Él no se muestra convencido pero, al fin, acepta a regañadientes. Lo sigo con la mirada a medida que baja las escaleras con aire distraído. Me gustaría que volviese aquel Abel tan seguro y valiente, porque ahora hasta ha perdido algún kilo. Cuando desaparece de mi vista, yo me retiro al baño y, una vez en él, escucho lo mucho que llueve. No hemos traído paraguas y el coche está lejos, así que espero que escampe antes de que nos marchemos.

Al salir del baño descubro que Abel no ha subido aún. Entonces veo una figura que sale del pasillo de los despachos. No me resulta familiar y, en cierto modo, me inquieta. A medida que se acerca me pongo más nerviosa: se trata de un hombre de unos cuarenta años, calvo y con una gran barba. Desde aquí puedo apreciar que su mirada es fría y dura. Sé que no es un profesor porque los conozco a todos, así que aprieto el paso, aunque no tengo ningunas ganas de cruzarme con él. Agacho la mirada para no toparme con la suya, pero una vez lo tengo al lado, no puedo evitar alzarla y mirarlo. Sus ojos me causan miedo y, sobre todo, su inclinación de cabeza y la palabra que me dedica.

—Maga.

No me lo pienso ni un segundo más y echo a correr hacia el despacho como una desquiciada. Sus pasos se me clavan en la cabeza, aunque sé que no me sigue a mí, sino que se dirige hacia las escaleras. Joder… ¡Joder! ¿Cómo se han atrevido a venir? ¿Y para qué me estaba buscando? Abro la puerta del despacho, meto la llave en la cerradura y me encierro por dentro. Apoyo la frente sudada en la madera, tratando de recuperar el aire. Cuando me doy la vuelta, descubro en la mesa un sobre negro.

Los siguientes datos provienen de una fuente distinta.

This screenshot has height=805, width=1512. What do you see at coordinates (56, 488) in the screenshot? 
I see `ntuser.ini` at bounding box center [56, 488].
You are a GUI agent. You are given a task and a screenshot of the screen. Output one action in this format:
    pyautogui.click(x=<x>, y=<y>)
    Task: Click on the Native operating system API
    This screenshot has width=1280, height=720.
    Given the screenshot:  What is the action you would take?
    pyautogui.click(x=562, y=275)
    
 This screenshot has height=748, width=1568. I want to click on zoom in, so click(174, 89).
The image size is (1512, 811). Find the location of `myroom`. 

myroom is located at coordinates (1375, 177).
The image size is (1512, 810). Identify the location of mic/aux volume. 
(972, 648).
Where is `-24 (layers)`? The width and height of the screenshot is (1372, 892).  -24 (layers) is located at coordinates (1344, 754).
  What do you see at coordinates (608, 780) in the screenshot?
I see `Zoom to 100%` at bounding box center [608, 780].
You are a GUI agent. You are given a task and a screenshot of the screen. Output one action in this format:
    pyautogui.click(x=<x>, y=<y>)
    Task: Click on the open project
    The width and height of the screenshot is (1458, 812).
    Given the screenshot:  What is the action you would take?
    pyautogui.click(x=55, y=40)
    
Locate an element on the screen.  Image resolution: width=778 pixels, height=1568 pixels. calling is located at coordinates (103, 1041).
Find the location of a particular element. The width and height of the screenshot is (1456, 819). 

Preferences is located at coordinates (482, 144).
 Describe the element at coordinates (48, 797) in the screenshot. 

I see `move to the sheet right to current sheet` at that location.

—No… –susurro, con la boca seca.

¿Cómo ha sabido cuál era el despacho en el que trabajo? ¿Acaso eran ciertas mis sospechas de que alguien seguía todos mis movimientos? Ahora mismo me arrepiento de haberme quedado. Debería haberme ido cuando lo hicieron Patri y Gutiérrez.

Me acerco al sobre con cautela, observándolo como si fuese un cadáver. Su presencia significa que ellos van a celebrar otro de los encuentros secretos y que, una vez más, nos invitan a participar. Lo cojo con manos temblorosas y, justo cuando lo voy a abrir, alguien llama a la puerta con insistencia. Suelto un pequeño grito y doy vueltas a mi alrededor, como si hubiese alguna forma de escapar.

—¡Sara, soy yo! ¡Ábreme! –¡Oh Dios! Menos mal que es él.

Por unos segundos pienso que al abrir me voy a encontrar con un Abel herido y me desespero más. Me lanzo contra la puerta y, en cuanto entreabro, él empuja y entra en el despacho con rostro asustado. Yo observo todo su cuerpo para comprobar que está sano y salvo y luego me abrazo a él, apoyando la mejilla en su pecho y notando su corazón acelerado.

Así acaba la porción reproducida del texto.